Sharon et Emad ont tous les deux partagé leurs histoires personnelles originales et nous ont rappelé les luttes complexes au sein de leurs nations. Sharon a parlé du silence presque complet de la presse israélienne, des politiciens et des citoyens sur leur politique en matière d’armes nucléaires. Pour elle, cela a été une lutte longue, dangereuse et solitaire en tant que représentante de Greenpeace en Israël, et plus récemment de la Campagne Internationale pour l’Abolition des Armes Nucléaires.
Il y a plus de dix ans, elle a organisé une action surprise à la Knesset, où [] les femmes se sont soudainement déshabillées et, les mains en l’air, ont appelé à la suppression des armes de destruction massive. La vérité nue et choquante a désarmé la structure du pouvoir dominée par les hommes et est devenue la première véritable médiatisation sur ce sujet.

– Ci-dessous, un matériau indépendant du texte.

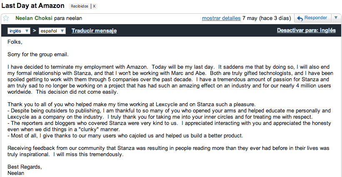Click the Responder button
This screenshot has height=177, width=342.
312,18
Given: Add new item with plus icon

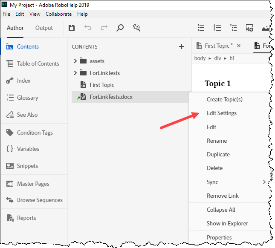Looking at the screenshot, I should [x=181, y=47].
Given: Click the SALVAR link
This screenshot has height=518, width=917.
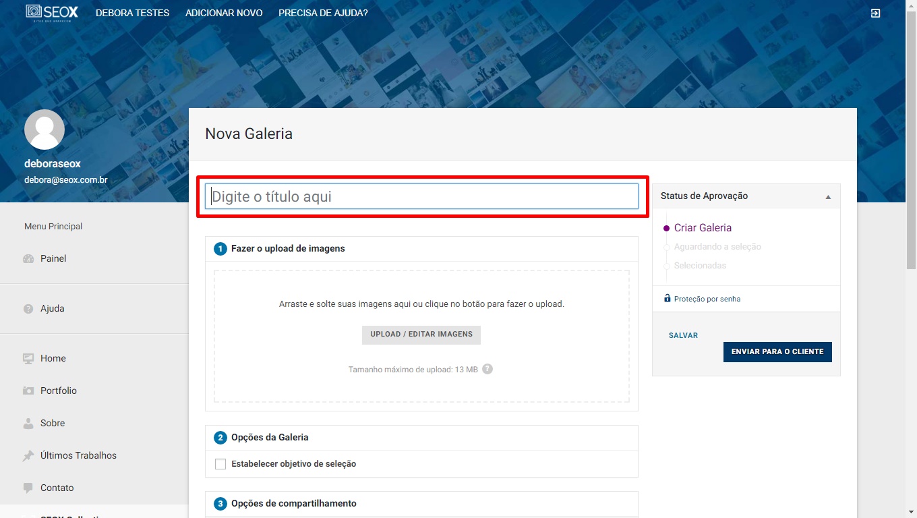Looking at the screenshot, I should [x=683, y=335].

Lorsqu’on lui demande pourquoi ils ne parlent pas de mettre fin aux armes légères et à la guerre dans la région plutôt qu’aux armes de destruction massive, elle répond : « Bien sûr, nous aimerions, mais les pouvoirs ne viennent pas à la table pour cela. Pour différentes raisons, ils parlent des armes de destruction massive. Nous commençons par là où nous sommes. Au Moyen-Orient, nous sommes divisés par les voisins, considérés comme des ennemis, et on estime avoir besoin d’armes pour se protéger, mais ici aux États-Unis, sans cette menace immédiate, vous ne pouvez même pas freiner votre NRA. Vous attendez de nous qu’on résolve cela ? Montrez-nous l’exemple. »

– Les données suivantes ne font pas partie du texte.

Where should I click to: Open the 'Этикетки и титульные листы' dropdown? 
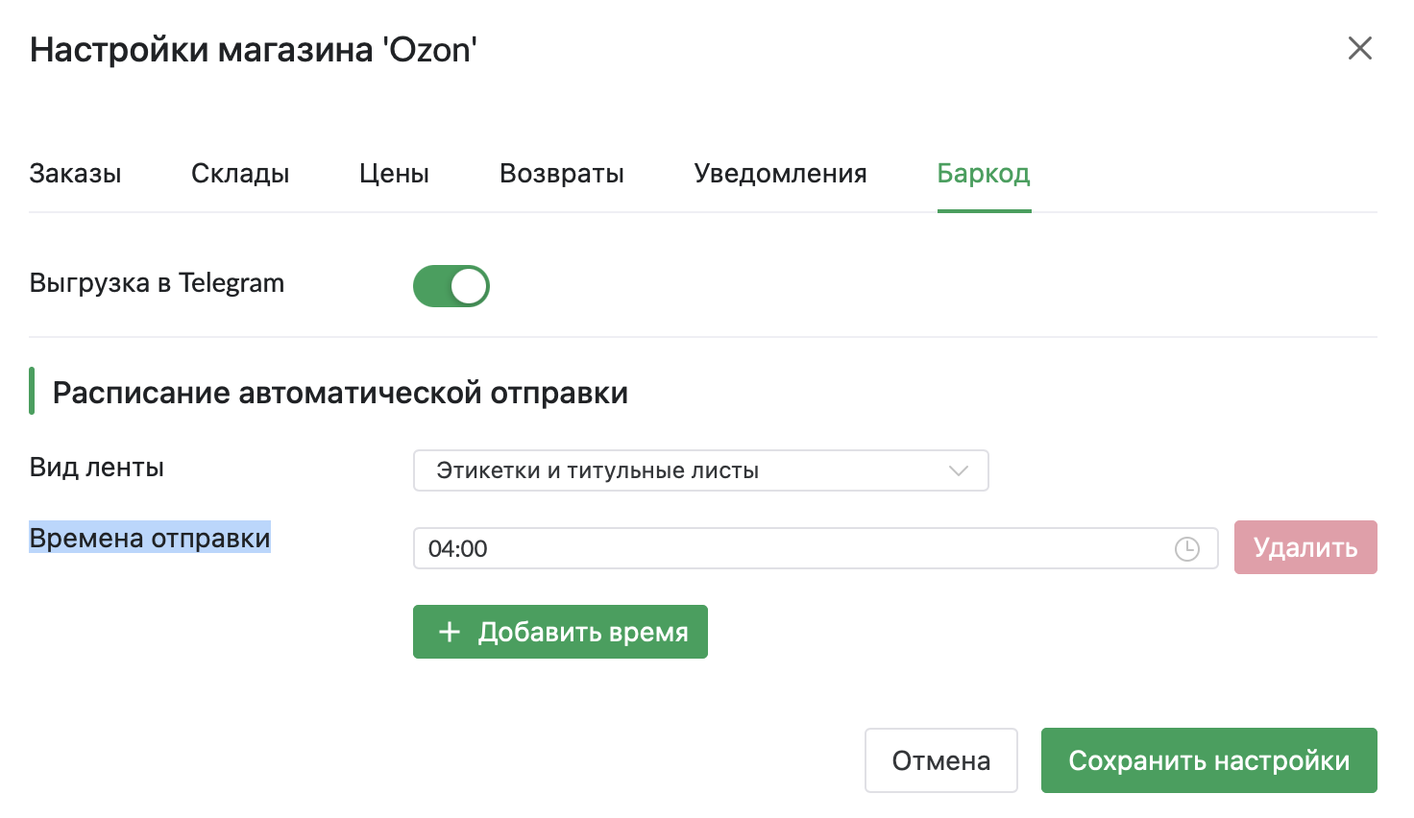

Emad poursuit : « Bien sûr, nous aimerions que toutes les armes soient éradiquées et que nous nous dirigions vers un monde où nos différends ne sont pas réglés par le canon d’un petit ou d’un grand pistolet. Les États-Unis sont le plus grand exportateur d’armes de mort. Le Moyen-Orient est de loin la région la plus militarisée du monde et le plus grand consommateur d’armes américaines. 53 % des armes américaines sont exportées vers le Moyen-Orient. La Russie vient en deuxième position. Nos crédits de défense et l’origine de ces engins de guerre proviennent des prêcheurs de la paix mondiale, les puissances mondiales. La Suède, la Suisse, la France, et l’Italie qui produit des pâtes, la Chine, oubliez tout cela, ils vendent des armes comme des cacahuètes. Ils sont dans les dix premiers vendeurs et promoteurs de nos guerres. »

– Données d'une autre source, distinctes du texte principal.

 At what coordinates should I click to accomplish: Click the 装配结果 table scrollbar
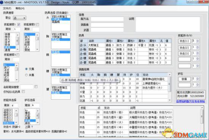tap(169, 88)
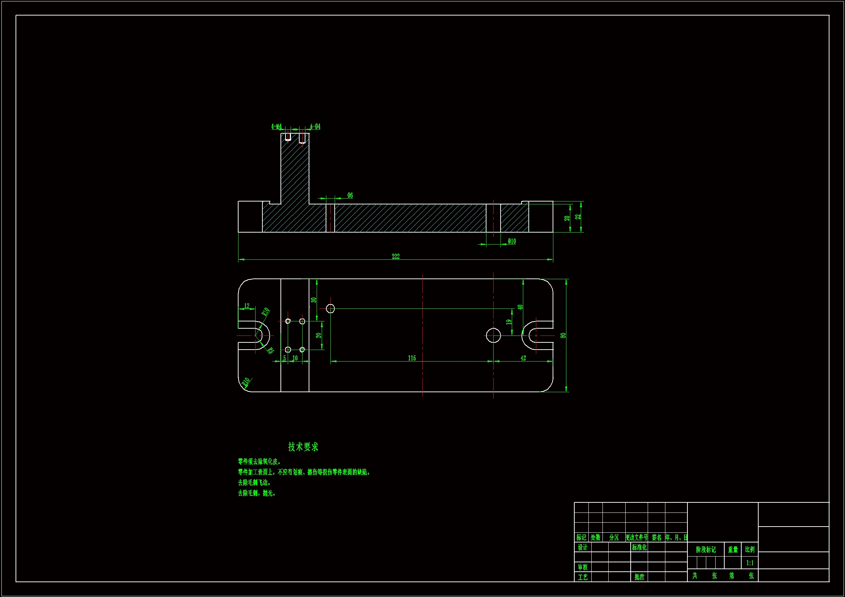This screenshot has height=597, width=845.
Task: Click the 115 horizontal dimension text
Action: 412,358
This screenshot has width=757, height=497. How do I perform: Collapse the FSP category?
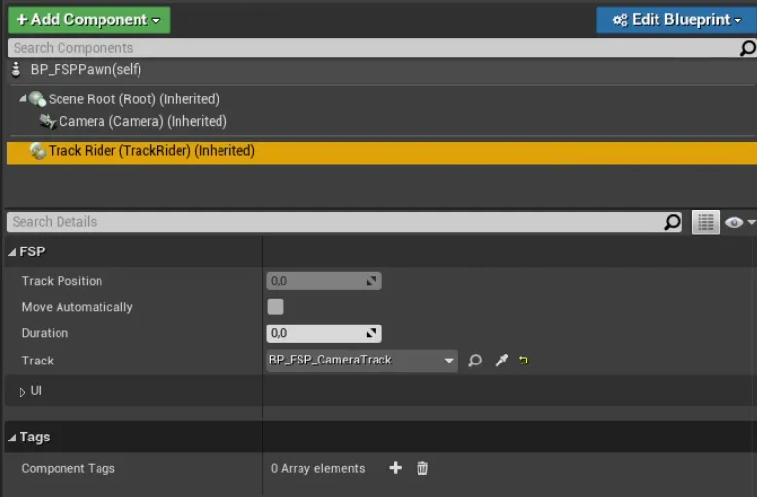tap(12, 252)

« Huit de ces pays sont supposés être des démocraties. Je ne vois pas pourquoi la société civile ne se rend pas devant les sièges sociaux des cinq plus grandes entreprises ici, les Boeing, Lockheed Martin, etc… les industries qui en profitent alors que nous saignons. Si vous voulez éradiquer les guerres dans notre région, alors éliminez ce qui les alimente. Il faut que la société civile donne des coups de pied au cul dans ces pays. Tout le pouvoir est à vous ! Nous devons rendre la guerre non lucrative. Nous devons rendre la paix, de loin, plus lucrative. » Ils ont insisté sur le fait que la presse et les politiciens étaient trop occupés par les stéréotypes de l’autre, plutôt que par l’exploration des solutions judicieuses qui s’offrent à nous.
Le fait de voir ces trois personnes ensemble a été une affirmation forte et une grande bouffée d’air frais. Alors, gardons-les dans nos prières, mais écoutons aussi cet appel, reconnaissons notre pleine responsabilité dans ces horreurs et appelons à l’encouragement de cette noble et courageuse direction pour nous tous.